= Tasks to perform =
(a) From the motherboard forum thread, write out the passage starting with "## eidairaman1 (Dec" and going on through "under the rug.".
(b) Check each statement against the motherboard forum thread. Answer yes or no for each, and quote the words that decide it. (i) Space Lynx says Gigabyte motherboards have caused nothing but headaches. (ii) eidairaman1 recommends waiting 1–2 months before adopting a new platform. (iii) eidairaman1 saw a 990 FXA-UD5 with 5 different revisions.

= Passage provided =
────────
Sounds to me Gigabyte is the problem lol

I have pity on the OP...


----------



## Space Lynx (Dec 29, 2022)

eidairaman1 said:


> Sounds to me Gigabyte is the problem lol



yep, my Gigabyte mobo's have given me nothing but headaches, never buying them again. I went back to MSI recently and it has been rock solid since day 1.


----------



## eidairaman1 (Dec 29, 2022)

Space Lynx said:


> yep, my Gigabyte mobo's have given me nothing but headaches, never buying them again. I went back to MSI recently and it has been rock solid since day 1.


I saw a 990 FXA-UD5 have 5 different revisions. To me it seems GA dgaf about it's user base.

This is why a new platform should be waited upon for 3-6 months. I'm sure intel has had faults with every release as amd has, but with the bias here it gets swept under the rug.
────────
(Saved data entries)
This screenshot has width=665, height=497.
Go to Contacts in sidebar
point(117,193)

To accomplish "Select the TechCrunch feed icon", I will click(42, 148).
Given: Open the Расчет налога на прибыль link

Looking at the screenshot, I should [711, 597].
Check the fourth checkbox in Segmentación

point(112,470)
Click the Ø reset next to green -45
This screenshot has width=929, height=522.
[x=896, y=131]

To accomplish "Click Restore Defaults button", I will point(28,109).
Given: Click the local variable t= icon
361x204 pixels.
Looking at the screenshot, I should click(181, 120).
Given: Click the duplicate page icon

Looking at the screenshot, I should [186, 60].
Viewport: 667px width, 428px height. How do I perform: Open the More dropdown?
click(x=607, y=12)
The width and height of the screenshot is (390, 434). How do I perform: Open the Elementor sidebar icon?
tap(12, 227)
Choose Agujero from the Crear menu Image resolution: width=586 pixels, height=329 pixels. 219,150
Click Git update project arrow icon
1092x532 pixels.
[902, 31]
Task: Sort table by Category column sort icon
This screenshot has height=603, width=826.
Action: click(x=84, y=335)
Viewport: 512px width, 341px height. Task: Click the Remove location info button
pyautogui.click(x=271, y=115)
────────
= Results =
(a)
## eidairaman1 (Dec 29, 2022)

Space Lynx said:


> yep, my Gigabyte mobo's have given me nothing but headaches, never buying them again. I went back to MSI recently and it has been rock solid since day 1.


I saw a 990 FXA-UD5 have 5 different revisions. To me it seems GA dgaf about it's user base.

This is why a new platform should be waited upon for 3-6 months. I'm sure intel has had faults with every release as amd has, but with the bias here it gets swept under the rug.

(b)
(i) Yes: "my Gigabyte mobo's have given me nothing but headaches"
(ii) No: "This is why a new platform should be waited upon for 3-6 months."
(iii) Yes: "I saw a 990 FXA-UD5 have 5 different revisions."